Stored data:
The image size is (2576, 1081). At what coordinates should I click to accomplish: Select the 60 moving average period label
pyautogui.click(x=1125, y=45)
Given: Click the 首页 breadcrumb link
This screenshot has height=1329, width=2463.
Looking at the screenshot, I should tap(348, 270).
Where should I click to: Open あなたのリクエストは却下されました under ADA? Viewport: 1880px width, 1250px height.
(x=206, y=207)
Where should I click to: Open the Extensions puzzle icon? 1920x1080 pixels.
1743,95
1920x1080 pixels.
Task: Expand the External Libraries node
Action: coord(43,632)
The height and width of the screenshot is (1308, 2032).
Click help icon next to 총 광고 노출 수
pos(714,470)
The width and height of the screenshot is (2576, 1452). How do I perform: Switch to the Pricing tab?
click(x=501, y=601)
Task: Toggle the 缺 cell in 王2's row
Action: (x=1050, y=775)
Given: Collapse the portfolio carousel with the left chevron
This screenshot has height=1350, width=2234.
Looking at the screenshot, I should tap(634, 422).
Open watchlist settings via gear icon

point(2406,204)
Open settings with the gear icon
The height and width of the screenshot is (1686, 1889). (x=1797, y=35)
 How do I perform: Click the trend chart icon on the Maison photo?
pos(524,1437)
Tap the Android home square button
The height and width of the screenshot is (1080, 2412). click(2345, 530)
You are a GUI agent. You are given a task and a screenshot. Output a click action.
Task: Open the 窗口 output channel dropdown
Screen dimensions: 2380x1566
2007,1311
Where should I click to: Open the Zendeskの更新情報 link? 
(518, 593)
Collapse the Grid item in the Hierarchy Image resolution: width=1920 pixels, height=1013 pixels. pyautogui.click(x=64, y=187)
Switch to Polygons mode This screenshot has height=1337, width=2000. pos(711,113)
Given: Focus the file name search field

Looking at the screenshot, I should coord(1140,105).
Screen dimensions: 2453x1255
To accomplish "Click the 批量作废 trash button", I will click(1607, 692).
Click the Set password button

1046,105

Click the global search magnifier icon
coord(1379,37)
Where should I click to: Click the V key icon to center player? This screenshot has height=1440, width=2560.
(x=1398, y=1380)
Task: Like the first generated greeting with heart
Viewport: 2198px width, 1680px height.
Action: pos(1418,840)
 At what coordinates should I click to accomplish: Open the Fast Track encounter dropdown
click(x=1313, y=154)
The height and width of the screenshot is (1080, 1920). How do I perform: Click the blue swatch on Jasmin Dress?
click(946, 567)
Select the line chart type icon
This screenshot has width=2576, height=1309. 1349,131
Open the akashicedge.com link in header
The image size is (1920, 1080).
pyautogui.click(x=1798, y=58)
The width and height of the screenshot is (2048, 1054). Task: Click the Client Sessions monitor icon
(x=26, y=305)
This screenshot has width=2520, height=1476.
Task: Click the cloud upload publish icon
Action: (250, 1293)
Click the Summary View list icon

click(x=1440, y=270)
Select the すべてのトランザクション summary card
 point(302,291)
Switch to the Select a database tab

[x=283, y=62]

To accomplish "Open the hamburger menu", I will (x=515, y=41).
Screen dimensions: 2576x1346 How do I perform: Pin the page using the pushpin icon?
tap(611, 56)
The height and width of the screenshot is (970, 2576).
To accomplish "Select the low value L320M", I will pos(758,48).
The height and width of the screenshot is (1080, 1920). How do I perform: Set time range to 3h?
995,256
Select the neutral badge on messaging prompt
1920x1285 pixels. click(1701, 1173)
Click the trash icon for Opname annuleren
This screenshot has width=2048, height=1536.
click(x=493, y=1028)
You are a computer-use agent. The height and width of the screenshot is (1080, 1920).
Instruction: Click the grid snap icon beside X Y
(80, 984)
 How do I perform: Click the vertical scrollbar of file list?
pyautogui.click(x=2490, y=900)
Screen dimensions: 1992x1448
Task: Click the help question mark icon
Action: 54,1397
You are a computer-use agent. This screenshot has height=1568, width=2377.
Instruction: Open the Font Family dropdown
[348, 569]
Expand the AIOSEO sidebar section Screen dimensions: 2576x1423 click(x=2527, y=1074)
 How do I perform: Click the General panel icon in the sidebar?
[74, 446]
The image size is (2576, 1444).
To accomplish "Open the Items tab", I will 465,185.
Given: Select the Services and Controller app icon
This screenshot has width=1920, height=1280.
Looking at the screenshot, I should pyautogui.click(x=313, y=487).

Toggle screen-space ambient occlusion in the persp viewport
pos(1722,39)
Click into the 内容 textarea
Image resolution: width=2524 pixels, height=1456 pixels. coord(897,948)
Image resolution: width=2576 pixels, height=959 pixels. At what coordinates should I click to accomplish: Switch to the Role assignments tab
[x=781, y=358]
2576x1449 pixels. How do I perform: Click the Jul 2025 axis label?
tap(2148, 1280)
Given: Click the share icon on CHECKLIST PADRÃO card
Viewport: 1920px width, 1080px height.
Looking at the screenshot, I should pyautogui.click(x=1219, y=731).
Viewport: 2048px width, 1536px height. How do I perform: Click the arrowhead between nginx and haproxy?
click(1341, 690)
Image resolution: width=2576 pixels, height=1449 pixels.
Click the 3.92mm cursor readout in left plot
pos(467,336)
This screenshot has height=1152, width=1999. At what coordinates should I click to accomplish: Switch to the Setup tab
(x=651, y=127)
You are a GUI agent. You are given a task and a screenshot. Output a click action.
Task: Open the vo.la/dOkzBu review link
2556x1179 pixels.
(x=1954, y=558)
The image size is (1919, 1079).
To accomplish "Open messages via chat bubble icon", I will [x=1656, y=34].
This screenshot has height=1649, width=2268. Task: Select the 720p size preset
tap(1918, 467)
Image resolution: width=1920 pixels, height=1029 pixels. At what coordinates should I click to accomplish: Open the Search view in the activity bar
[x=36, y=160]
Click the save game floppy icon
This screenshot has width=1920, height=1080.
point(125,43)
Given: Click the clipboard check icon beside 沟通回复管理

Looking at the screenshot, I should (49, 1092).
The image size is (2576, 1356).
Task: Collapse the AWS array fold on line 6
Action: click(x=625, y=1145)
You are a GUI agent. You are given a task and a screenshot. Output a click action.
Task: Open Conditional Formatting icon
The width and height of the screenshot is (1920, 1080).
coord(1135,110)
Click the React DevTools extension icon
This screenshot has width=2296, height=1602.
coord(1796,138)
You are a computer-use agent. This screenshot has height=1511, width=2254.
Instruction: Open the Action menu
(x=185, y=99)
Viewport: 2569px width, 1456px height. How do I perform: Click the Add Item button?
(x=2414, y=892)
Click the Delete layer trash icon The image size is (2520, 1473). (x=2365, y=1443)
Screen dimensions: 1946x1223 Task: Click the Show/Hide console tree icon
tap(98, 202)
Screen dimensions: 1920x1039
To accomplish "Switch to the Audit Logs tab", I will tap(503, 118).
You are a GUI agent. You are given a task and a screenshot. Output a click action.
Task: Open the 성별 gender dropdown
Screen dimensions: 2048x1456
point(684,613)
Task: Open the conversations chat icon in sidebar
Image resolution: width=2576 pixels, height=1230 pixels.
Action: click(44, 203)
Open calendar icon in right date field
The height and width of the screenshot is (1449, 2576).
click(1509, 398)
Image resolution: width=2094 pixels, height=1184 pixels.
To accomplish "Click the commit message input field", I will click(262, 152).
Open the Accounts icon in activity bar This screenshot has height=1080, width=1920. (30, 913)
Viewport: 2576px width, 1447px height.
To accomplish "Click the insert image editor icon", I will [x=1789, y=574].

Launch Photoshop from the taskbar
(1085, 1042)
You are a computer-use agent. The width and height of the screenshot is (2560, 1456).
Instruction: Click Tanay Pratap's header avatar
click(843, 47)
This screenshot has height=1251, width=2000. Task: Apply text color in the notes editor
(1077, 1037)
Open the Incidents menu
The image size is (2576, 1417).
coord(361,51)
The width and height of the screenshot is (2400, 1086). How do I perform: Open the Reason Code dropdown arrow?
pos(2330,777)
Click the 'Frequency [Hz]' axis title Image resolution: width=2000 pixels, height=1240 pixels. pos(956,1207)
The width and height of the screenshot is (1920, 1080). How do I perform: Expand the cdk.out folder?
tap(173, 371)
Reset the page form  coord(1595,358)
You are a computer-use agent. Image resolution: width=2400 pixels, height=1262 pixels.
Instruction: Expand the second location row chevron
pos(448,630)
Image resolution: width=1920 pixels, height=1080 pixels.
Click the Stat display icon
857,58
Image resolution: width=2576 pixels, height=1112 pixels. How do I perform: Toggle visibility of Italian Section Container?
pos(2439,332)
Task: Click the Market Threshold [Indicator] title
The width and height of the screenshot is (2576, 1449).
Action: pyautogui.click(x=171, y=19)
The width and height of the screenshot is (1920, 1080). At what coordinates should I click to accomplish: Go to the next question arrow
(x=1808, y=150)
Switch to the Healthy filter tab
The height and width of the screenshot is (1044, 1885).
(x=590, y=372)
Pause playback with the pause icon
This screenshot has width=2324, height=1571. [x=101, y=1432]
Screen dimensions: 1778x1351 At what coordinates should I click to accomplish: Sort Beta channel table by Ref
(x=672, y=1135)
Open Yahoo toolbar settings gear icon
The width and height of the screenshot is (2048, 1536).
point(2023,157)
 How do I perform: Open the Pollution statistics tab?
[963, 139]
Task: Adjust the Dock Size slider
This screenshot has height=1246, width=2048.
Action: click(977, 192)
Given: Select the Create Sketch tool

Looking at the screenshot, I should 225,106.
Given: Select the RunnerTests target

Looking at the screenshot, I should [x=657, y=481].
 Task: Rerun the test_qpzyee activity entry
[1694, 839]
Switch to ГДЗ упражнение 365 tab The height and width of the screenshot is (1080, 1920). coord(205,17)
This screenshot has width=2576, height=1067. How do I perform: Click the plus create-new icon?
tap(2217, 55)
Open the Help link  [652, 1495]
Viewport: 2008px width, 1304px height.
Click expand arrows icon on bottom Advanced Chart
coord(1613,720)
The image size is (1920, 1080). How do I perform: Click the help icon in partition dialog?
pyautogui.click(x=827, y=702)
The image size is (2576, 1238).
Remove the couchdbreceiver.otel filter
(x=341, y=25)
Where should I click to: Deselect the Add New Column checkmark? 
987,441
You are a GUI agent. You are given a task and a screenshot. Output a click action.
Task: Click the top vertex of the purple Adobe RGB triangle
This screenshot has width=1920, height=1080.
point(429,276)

## Work to be completed
Could you output the lines above, exactly as written, from the one containing "Where should I click to: Deselect" through the last, with both ends included and no others?

## Response box
Where should I click to: Deselect the Add New Column checkmark? 
987,441
You are a GUI agent. You are given a task and a screenshot. Output a click action.
Task: Click the top vertex of the purple Adobe RGB triangle
This screenshot has width=1920, height=1080.
point(429,276)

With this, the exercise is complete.